*/
'Una situazione kafkiana': il presidente dell'Inter Massimo Moratti rimane convinto della sua posizione anche se si scusa con il Procuratore Federale della Figc Stefano Palazzi che lo ha ascoltato oggi per tre ore in seguito all'esposto presentato dalla Juventus per l'assegnazione dello scudetto 2005-2006.
Al termine del faccia a faccia il presidente nerazzurro si è detto comunque “più che convinto della mia posizione ma ciò non toglie la libertà di giudizio che rimane a loro”. Niente paura in vista derby: “La cosa è su di me non sull'Inter”. Durante l'audizione non sono state ascoltate le intercettazione che riguardano l'Inter. “Non c'è stato ascolto ma una lettura di alcune cose. Non so dire come si evolverà perché vorrebbe dire entrare in quelli che possono essere i passi e le decisioni successive. Naturalmente sono più che convinto della mia posizione”.

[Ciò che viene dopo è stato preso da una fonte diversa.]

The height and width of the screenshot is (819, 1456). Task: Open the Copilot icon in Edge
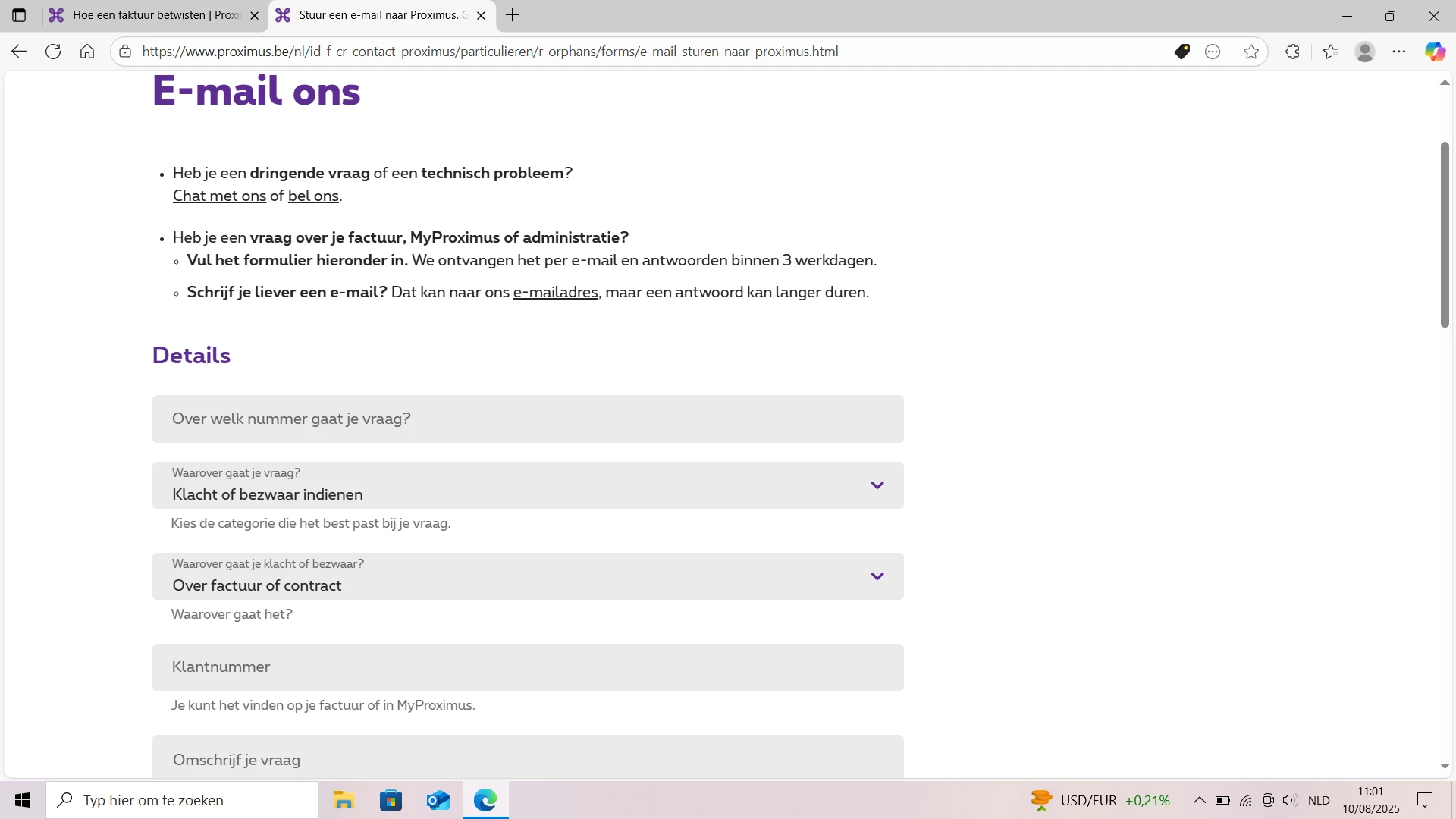(x=1435, y=52)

“Non ero preoccupato per l'incontro”, ha continuato il patron dell'Inter che ha escluso che la vicenda dell'assegnazione dello scudetto 2006 possa diventare un 'tormentone' e che il faccia a faccia di oggi possa aver tolto tranquillità o concentrazione alla squadra in vista del prossimo derby. “Bisogna essere sempre concentrati su tutto ma rimane il fatto che sabato abbiamo una partita importante. Non credo però che questa cosa ci abbia tolto tranquillità”.